モデル自体のインストール後のサイズは約 4 GB ですが、ダウンロードされるには空き容量に余裕があることが求められます。
ダウンロード要件として 20GB の空き容量を明記
このモデルは、詐欺検出やライティング支援、ページの要約、タブの整理といった Chrome の AI 機能を動かすオンデバイス AI の「Gemini Nano」を指します。
更新された Chrome のヘルプページでは、オンデバイス AI モデルをダウンロードするための条件として、次の 3 点が新たに明記されました。
- ネットワーク接続 : 従量制ではないネットワーク接続 (Wi-Fi など) であること
- 空き容量 : 約 20GB 以上
- デバイス性能 : 十分な処理性能を備えていること
これらの条件はいずれかが満たされない場合、モデルのダウンロードそのものが行われません。
対応デバイスであっても、20GB の空き容量がない環境ではモデルはダウンロードされないため、空き容量が 128GB や 256GB といった少ないストレージを搭載するデバイスでは注意が必要です。

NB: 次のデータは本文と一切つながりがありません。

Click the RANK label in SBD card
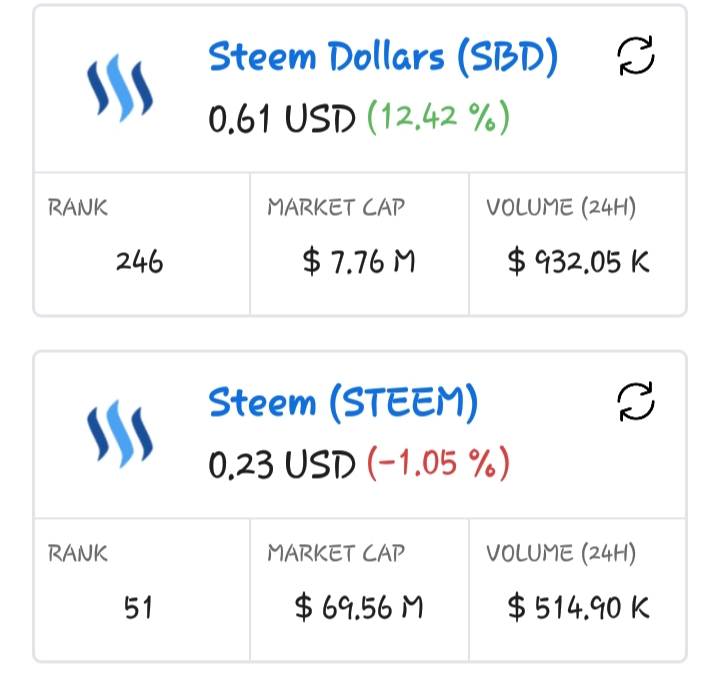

今回のヘルプページ更新では、対象デバイスの条件や複数ユーザー・複数デバイスでの設定の扱い、Chrome Enterprise 環境での管理方法についても新たに項目が追加されています。また、ページ内では、これらの要件は今後変更される可能性があるとも記載されています。
モデルファイルは手動削除ではなく設定から無効化する
ヘルプページでは、モデルファイルを手動で探して削除する方法は推奨されていないと明記されており、ファイルを手動削除しても、設定が有効なままであれば今後のダウンロードを防げない可能性があるためとしています。
オンデバイス AI 機能を無効化するには、Chrome の [設定] > [システム] にある「オンデバイス AI」の設定をオフにします。これにより、ダウンロード済みのモデルファイルは削除され、設定をオンにするまで新たなダウンロードも行われません。
なお、この設定はユーザーおよびデバイスごとに個別に適用され、同一デバイスを複数のユーザーで共有している場合、それぞれが異なる設定で使うことも可能です。Chrome Enterprise 環境では、モデルのダウンロードと利用は管理者側のポリシーに従います。